Jedynego gola dla Termaliki strzelił Martin Juhar w 58. minucie gry. Dwie minuty później bramkę dla gospodarzy zdobył Nemanja Nikolić.
Kolejnym rywalem Legii będzie SSC Napoli. Mecz drugiej kolejki fazy grupowej Ligi Europy odbędzie się w czwartek na stadionie przy ul. Łazienkowskiej. Drużyna z Neapolu w sobotę pokonała 2:1 Juventus Turyn.
– Zagraliśmy w mocnym składzie. To spotkanie było dla nas ważniejsze niż starcie z Napoli. Czwartkowy mecz będzie zupełnie inny. Drużyna z Neapolu pokonała w sobotę Juventus. Gramy w Lidze Europy po to, by zbierać doświadczenie – dodał Norweg.

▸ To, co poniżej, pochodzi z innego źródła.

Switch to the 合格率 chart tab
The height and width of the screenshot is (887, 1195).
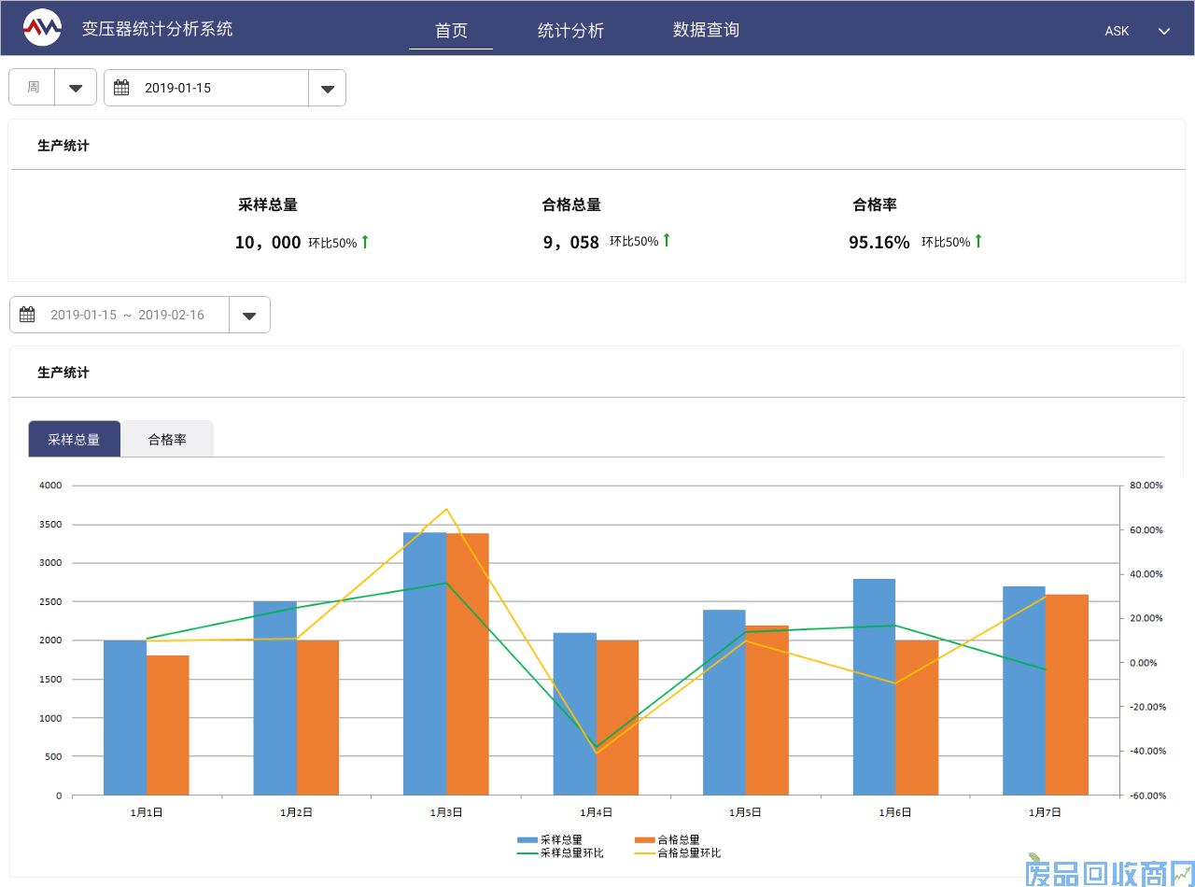point(167,439)
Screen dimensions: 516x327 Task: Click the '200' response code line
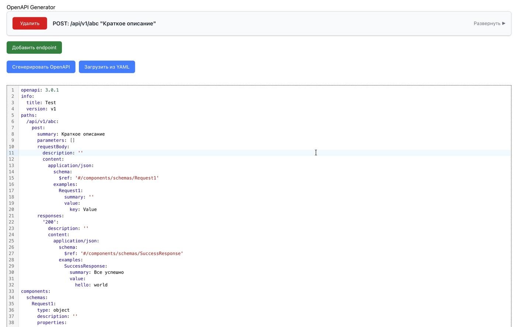pos(50,222)
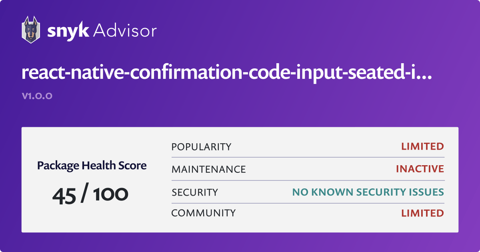Click divider line below the SECURITY row
The width and height of the screenshot is (480, 252).
[x=308, y=203]
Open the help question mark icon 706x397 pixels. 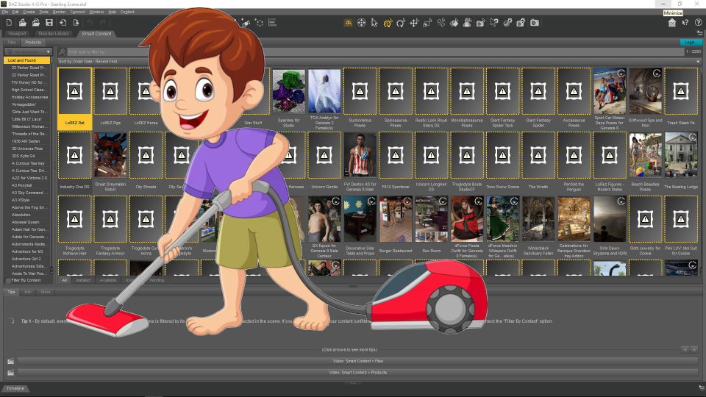[698, 23]
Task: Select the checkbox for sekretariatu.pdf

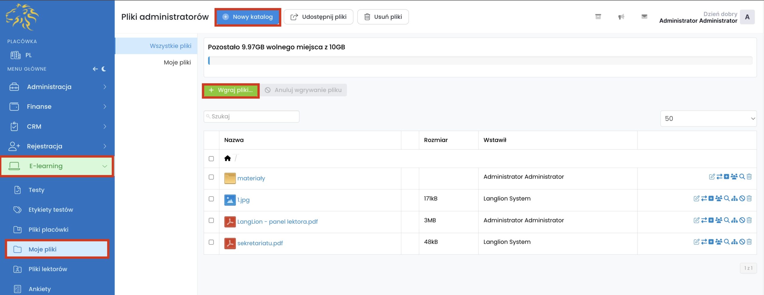Action: point(211,242)
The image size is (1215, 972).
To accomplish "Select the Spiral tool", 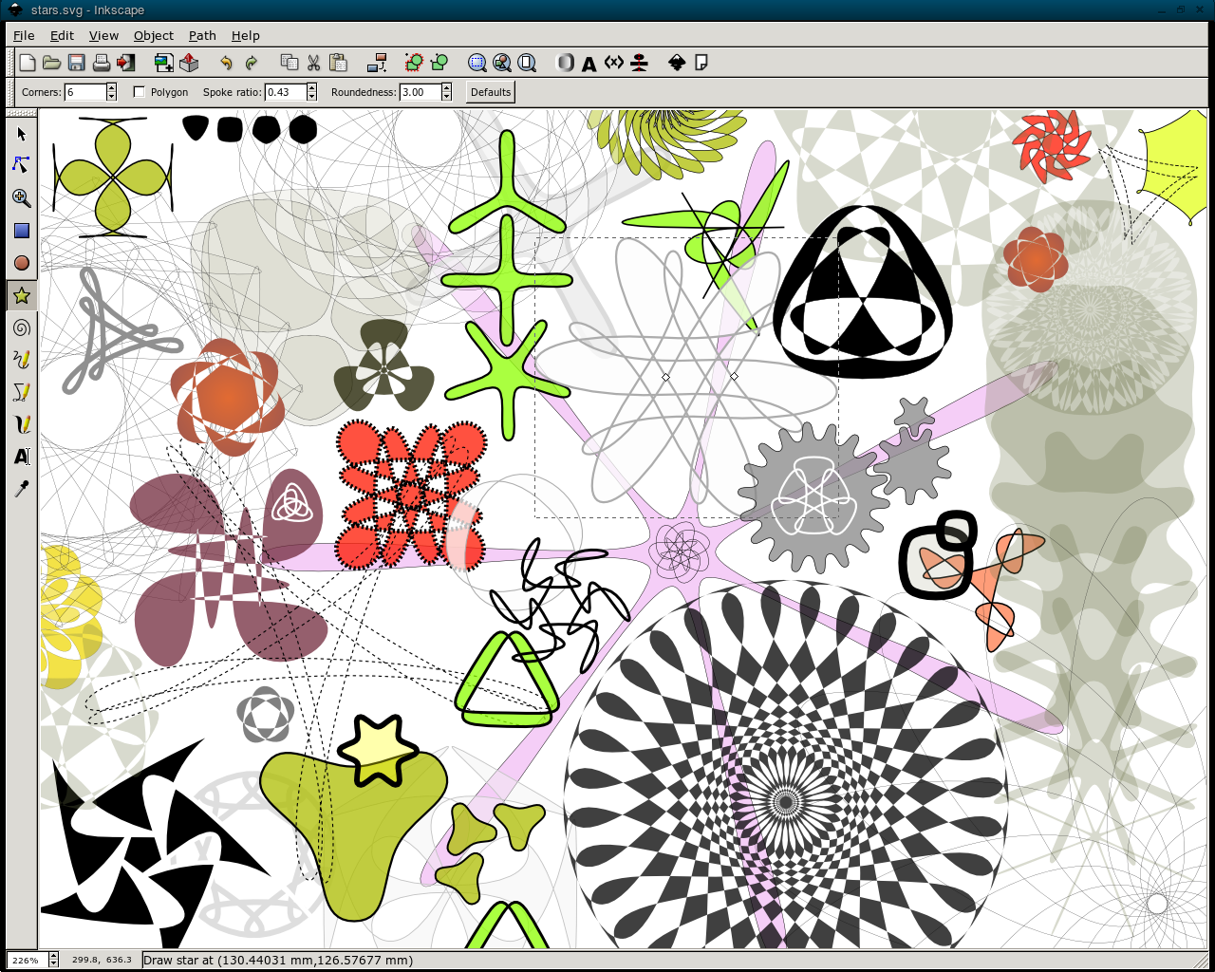I will 21,327.
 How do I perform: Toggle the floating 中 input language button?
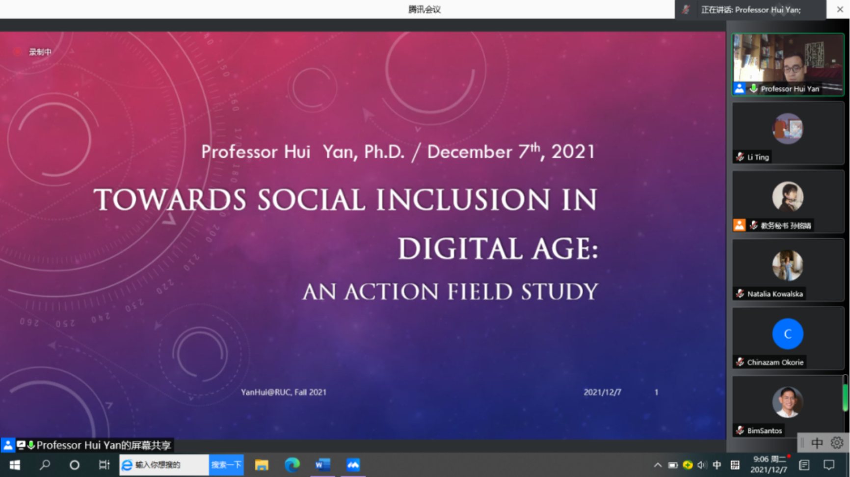point(817,443)
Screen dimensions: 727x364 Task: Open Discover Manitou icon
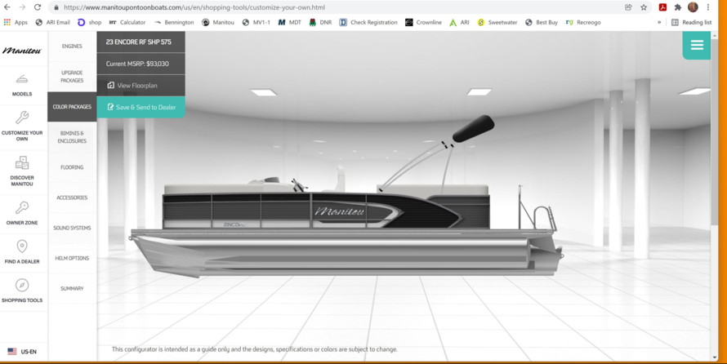tap(22, 162)
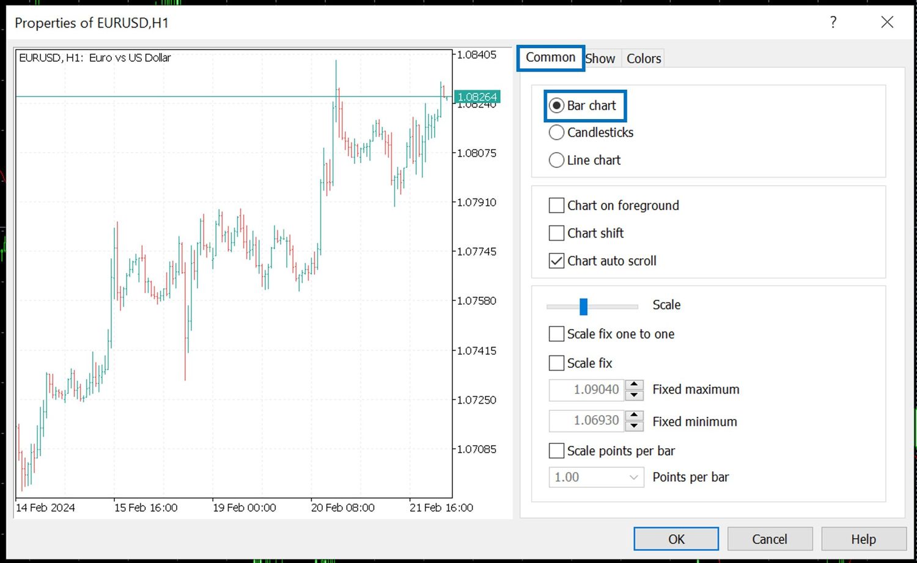
Task: Select the Line chart option
Action: click(556, 160)
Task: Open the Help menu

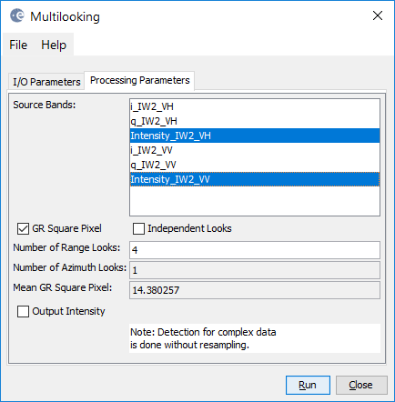Action: tap(54, 45)
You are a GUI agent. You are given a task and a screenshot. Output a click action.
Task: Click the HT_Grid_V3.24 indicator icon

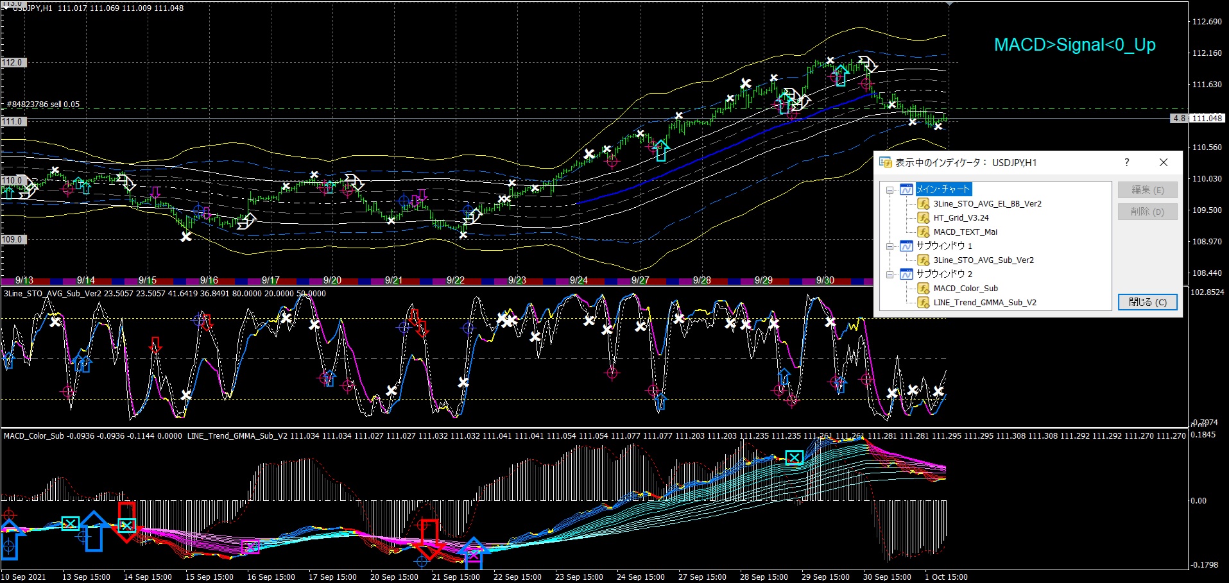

Po remisie Legia zajmuje drugie miejsce w tabeli. Ma osiem punktów straty do Piasta Gliwice.
– Można szukać wielu wytłumaczeń naszej słabszej gry. Gdy gramy dwa razy w tygodniu inni odpoczywają. Mamy też sporo kontuzji. Prawda jest jednak taka, że nie byliśmy wystarczająco dobrzy, by zwyciężyć. Ostatnio wygraliśmy dwa razy po 4:1. Termalica była lepszym zespołem niż Lechia Gdańsk, z którą graliśmy w czwartek. W spotkaniu z Ruchem to my graliśmy o wiele lepiej. Nie jesteśmy zadowoleni z naszej postawy – zaznaczył trener Legii.
– Nie sądzę, by uraz Guilherme był poważny. Został trafiony w biodro. Próbował kontynuować grę, ale nie dał rady. Jest za wcześniej, by stwierdzić czy zagra z Napoli – zakończył Berg.